The next day, I had to go the funeral of one of my favorite uncles. Driving back from the graveyard with my family, I looked down the hill toward the shoreline of Lake Michigan and I saw the tents and the flags of the carnival and I said to my father, Stop the car. He said, What do you mean? And I said, I have to get out. My father was furious with me. He expected me to stay with the family to mourn, but I got out of the car anyway and I ran down the hill toward the carnival.
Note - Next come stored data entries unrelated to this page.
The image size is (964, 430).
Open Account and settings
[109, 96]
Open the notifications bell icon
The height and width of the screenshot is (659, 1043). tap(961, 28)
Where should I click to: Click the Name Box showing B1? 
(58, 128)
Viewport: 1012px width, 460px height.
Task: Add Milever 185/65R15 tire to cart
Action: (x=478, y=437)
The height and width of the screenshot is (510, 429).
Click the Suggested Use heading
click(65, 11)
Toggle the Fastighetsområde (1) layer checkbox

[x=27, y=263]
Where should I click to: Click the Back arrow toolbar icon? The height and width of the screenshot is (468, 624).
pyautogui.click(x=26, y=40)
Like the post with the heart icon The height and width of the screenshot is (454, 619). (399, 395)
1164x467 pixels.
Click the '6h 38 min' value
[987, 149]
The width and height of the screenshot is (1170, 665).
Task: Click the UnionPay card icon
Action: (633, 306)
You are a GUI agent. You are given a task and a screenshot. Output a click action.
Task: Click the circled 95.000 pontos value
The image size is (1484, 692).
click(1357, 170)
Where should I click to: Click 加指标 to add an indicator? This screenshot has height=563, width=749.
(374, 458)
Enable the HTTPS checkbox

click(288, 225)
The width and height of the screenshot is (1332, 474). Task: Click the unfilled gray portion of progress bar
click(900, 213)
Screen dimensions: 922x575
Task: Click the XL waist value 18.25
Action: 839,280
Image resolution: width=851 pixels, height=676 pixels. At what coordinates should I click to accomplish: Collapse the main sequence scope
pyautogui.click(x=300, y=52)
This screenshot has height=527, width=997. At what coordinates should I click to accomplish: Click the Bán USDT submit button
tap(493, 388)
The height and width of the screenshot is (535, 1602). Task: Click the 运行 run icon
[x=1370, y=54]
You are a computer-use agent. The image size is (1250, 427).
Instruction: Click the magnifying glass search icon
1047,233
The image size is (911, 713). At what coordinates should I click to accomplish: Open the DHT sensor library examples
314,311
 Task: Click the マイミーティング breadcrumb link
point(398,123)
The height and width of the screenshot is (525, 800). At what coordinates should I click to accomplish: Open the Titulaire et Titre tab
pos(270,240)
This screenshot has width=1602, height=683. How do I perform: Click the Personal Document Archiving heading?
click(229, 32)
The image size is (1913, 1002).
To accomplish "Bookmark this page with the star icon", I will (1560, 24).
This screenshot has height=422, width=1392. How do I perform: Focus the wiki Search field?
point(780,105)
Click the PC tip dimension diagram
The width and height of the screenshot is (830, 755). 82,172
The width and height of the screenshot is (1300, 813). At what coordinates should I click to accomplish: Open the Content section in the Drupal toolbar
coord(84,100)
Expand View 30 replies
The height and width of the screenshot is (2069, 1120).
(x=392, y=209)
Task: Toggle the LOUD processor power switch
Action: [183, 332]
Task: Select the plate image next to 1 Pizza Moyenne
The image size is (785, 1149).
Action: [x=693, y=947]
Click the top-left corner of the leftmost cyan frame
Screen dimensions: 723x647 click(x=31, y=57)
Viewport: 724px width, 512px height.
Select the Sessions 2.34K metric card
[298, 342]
It didn’t occur to me at the time, but I was running away from death, wasn’t I? I was running toward life. And there was Mr. Electrico sitting on the platform out in front of the carnival and I didn’t know what to say. I was scared of making a fool of myself. I had a magic trick in my pocket, one of those little ball-and-vase tricks—a little container that had a ball in it that you make disappear and reappear—and I got that out and asked, Can you show me how to do this? It was the right thing to do. It made a contact. He knew he was talking to a young magician. He took it, showed me how to do it, gave it back to me, then he looked at my face and said, Would you like to meet those people in that tent over there? Those strange people? And I said, Yes sir, I would. So he led me over there and he hit the tent with his cane and said, Clean up your language! Clean up your language! He took me in, and the first person I met was the illustrated man. Isn’t that wonderful?
The Illustrated Man! He called himself the tattooed man, but I changed his name later for my book. I also met the strong man, the fat lady, the trapeze people, the dwarf, and the skeleton. They all became characters.
Mr. Electrico was a beautiful man, see, because he knew that he had a little weird kid there who was twelve years old and wanted lots of things. We walked along the shore of Lake Michigan and he treated me like a grown-up. I talked my big philosophies and he talked his little ones. Then we went out and sat on the dunes near the lake and all of a sudden he leaned over and said, I’m glad you’re back in my life. I said, What do you mean? I don’t know you. He said, You were my best friend outside of Paris in 1918. You were wounded in the Ardennes and you died in my arms there. I’m glad you’re back in the world. You have a different face, a different name, but the soul shining out of your face is the same as my friend. Welcome back.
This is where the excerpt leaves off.